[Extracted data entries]
================

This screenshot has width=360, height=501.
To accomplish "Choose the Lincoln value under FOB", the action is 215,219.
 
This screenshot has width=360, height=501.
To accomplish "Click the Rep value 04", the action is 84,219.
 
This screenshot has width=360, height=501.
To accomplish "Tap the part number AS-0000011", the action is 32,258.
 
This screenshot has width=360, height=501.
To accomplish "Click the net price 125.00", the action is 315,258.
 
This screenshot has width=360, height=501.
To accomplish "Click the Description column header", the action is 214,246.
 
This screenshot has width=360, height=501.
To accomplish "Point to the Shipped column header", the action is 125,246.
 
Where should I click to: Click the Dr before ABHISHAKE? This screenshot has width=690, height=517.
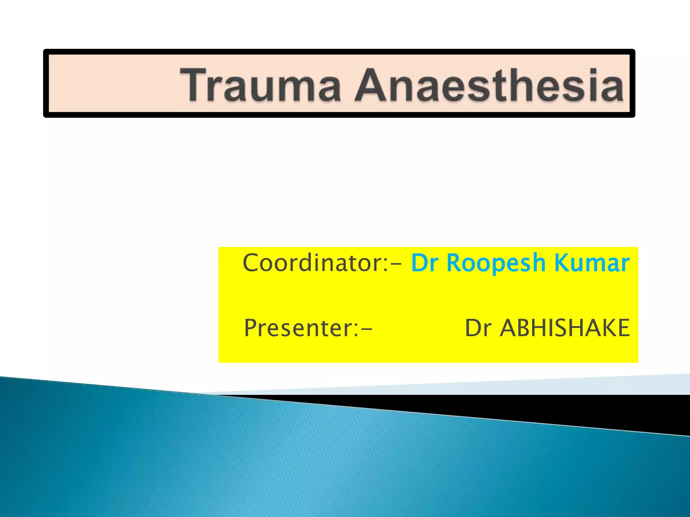(x=478, y=328)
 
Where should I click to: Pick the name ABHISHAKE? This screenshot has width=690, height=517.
(x=565, y=328)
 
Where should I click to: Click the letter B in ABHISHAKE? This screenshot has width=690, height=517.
(x=523, y=328)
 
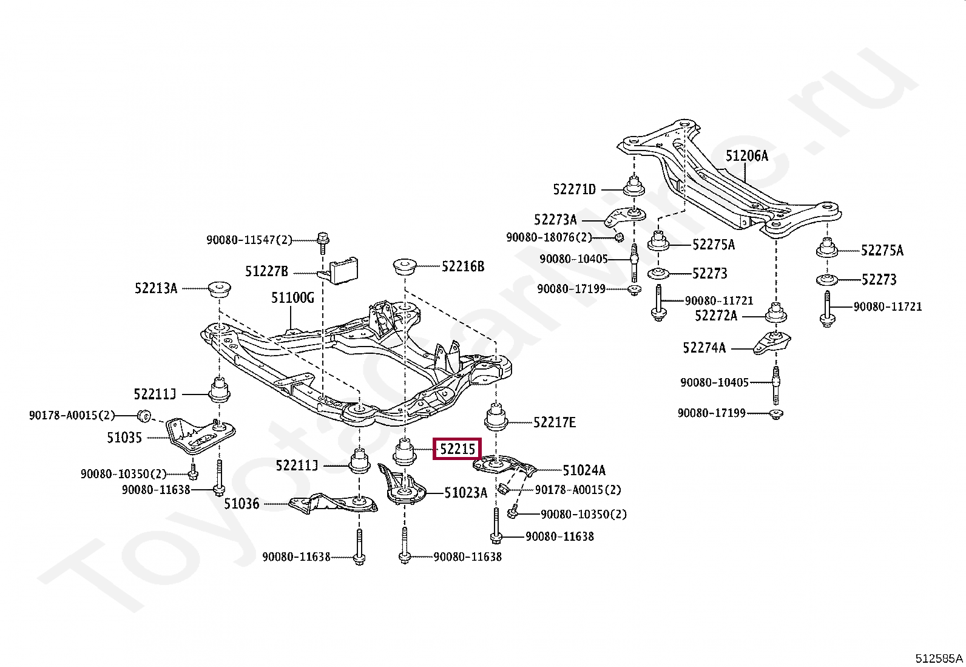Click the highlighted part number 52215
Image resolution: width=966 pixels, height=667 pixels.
tap(457, 449)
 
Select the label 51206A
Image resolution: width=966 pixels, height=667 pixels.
tap(747, 156)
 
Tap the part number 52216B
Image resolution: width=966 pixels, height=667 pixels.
tap(463, 266)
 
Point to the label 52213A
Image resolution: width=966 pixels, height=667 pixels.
tap(156, 288)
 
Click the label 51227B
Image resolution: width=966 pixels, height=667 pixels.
tap(266, 271)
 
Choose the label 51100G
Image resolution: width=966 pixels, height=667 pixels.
tap(293, 297)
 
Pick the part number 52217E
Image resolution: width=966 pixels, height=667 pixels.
tap(555, 422)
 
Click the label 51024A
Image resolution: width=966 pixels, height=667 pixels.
tap(584, 470)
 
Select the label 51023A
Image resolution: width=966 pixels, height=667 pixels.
tap(466, 493)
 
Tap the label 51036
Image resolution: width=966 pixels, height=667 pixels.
tap(242, 504)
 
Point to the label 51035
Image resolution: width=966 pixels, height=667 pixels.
tap(124, 438)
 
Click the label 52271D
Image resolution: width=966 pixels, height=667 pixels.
tap(575, 189)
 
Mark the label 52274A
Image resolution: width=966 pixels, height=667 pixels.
tap(704, 348)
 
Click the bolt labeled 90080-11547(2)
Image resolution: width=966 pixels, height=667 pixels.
tap(323, 243)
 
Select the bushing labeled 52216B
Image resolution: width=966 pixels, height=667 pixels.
tap(405, 267)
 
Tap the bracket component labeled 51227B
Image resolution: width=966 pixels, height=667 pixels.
tap(340, 271)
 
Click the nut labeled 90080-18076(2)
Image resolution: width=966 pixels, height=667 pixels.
tap(619, 237)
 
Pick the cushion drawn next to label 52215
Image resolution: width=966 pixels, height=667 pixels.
tap(404, 452)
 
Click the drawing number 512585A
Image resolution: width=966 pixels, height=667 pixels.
tap(939, 659)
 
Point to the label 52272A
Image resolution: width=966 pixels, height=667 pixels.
tap(716, 316)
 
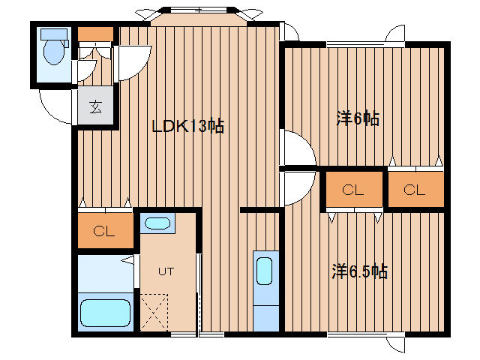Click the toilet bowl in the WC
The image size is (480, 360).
click(52, 53)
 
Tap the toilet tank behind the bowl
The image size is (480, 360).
click(52, 34)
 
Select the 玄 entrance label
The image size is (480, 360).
click(95, 106)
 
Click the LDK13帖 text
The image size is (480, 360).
click(188, 127)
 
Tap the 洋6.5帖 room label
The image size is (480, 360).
click(359, 272)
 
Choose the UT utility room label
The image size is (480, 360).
click(166, 272)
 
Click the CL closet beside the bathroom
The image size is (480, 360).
click(105, 231)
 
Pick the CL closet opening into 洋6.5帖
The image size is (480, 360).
click(353, 190)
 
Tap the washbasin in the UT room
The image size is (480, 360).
click(158, 223)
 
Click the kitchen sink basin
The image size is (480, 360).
click(265, 271)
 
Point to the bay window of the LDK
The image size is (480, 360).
click(198, 16)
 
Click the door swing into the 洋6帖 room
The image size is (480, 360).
click(296, 147)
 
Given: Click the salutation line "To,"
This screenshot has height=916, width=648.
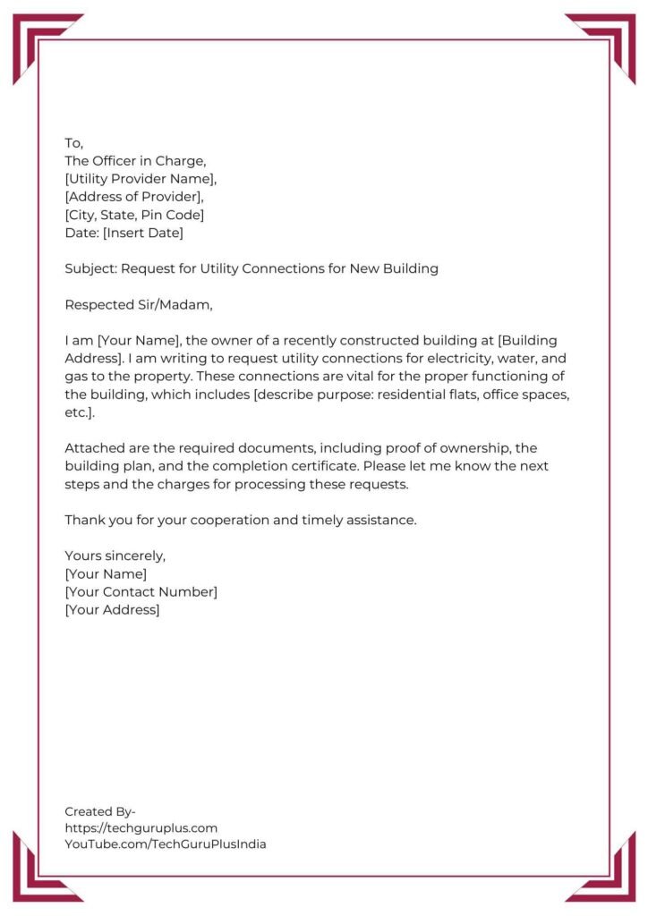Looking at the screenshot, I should (73, 143).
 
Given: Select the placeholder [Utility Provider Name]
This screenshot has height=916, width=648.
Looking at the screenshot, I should (141, 179).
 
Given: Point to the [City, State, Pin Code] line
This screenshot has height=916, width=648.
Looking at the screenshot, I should (134, 215).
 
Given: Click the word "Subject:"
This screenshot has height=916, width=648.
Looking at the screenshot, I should (90, 268).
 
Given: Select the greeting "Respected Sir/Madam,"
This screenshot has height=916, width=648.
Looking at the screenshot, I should (139, 304).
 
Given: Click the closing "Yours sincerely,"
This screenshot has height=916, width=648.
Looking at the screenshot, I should (115, 556).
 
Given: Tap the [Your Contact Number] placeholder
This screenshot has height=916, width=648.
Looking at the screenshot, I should (141, 591).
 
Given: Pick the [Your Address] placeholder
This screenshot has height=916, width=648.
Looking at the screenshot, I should (112, 609).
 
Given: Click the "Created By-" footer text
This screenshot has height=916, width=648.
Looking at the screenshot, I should (100, 811).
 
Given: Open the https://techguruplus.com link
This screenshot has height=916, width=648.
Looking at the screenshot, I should (141, 827).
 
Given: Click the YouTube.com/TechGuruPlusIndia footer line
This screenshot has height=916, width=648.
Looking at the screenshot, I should (166, 844).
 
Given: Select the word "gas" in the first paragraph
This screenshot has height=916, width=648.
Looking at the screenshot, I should (76, 376).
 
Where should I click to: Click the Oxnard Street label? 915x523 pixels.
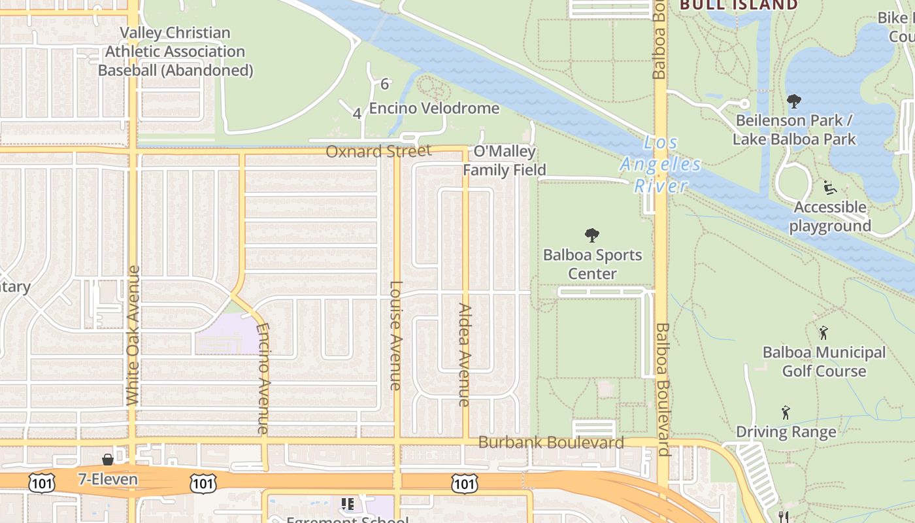point(378,152)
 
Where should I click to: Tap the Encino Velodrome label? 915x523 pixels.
point(434,109)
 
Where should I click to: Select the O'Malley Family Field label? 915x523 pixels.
point(504,161)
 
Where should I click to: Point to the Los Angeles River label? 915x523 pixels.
point(660,164)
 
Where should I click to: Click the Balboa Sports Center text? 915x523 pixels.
point(592,264)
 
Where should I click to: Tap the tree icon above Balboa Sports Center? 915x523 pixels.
point(592,235)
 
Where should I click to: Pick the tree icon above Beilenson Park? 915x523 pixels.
point(794,101)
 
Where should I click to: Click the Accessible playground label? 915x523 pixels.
point(830,217)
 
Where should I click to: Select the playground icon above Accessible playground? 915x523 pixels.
point(829,188)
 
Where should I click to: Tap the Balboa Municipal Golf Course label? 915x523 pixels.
point(824,362)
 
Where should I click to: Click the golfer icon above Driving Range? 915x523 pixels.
point(786,413)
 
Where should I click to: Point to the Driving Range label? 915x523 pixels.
point(786,432)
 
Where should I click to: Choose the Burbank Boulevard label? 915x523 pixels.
point(551,443)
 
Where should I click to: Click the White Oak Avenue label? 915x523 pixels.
point(133,335)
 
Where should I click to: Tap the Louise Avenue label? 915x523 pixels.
point(396,335)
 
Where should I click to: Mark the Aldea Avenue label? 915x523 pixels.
point(465,354)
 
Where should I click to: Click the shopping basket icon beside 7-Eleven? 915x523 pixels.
point(108,460)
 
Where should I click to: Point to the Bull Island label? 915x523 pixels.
point(739,5)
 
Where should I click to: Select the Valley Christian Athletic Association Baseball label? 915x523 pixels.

================

YOUR OBJECTIVE:
Please extract every line of the data above that contains the string "value", matching case exactly.

RESULT:
To accomplish "Choose the Lincoln value under FOB", the action is 215,219.
To accomplish "Click the Rep value 04", the action is 84,219.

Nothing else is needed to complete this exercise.